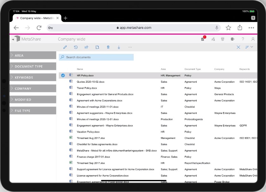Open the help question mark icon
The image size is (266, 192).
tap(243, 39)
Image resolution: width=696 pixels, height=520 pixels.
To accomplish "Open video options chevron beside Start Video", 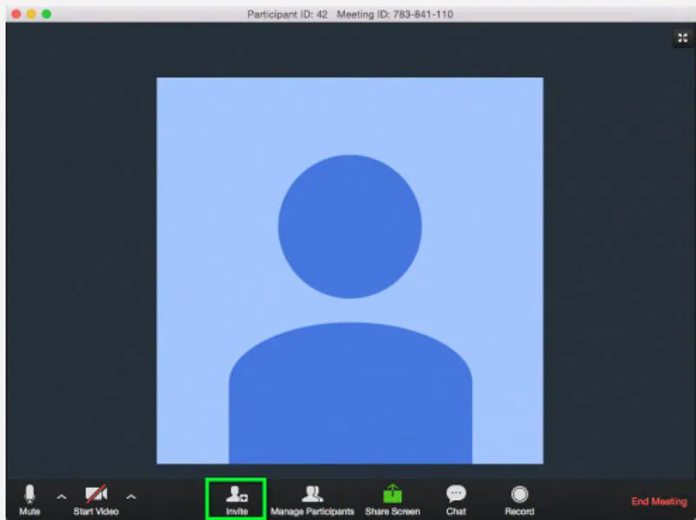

━━━━

Starting with the line that holds "Image resolution: width=696", print each line through the last one of the data exactly as written, but do not include the pictures.

*Output for this exercise*:
Image resolution: width=696 pixels, height=520 pixels.
To accomplish "Open video options chevron beside Start Video", 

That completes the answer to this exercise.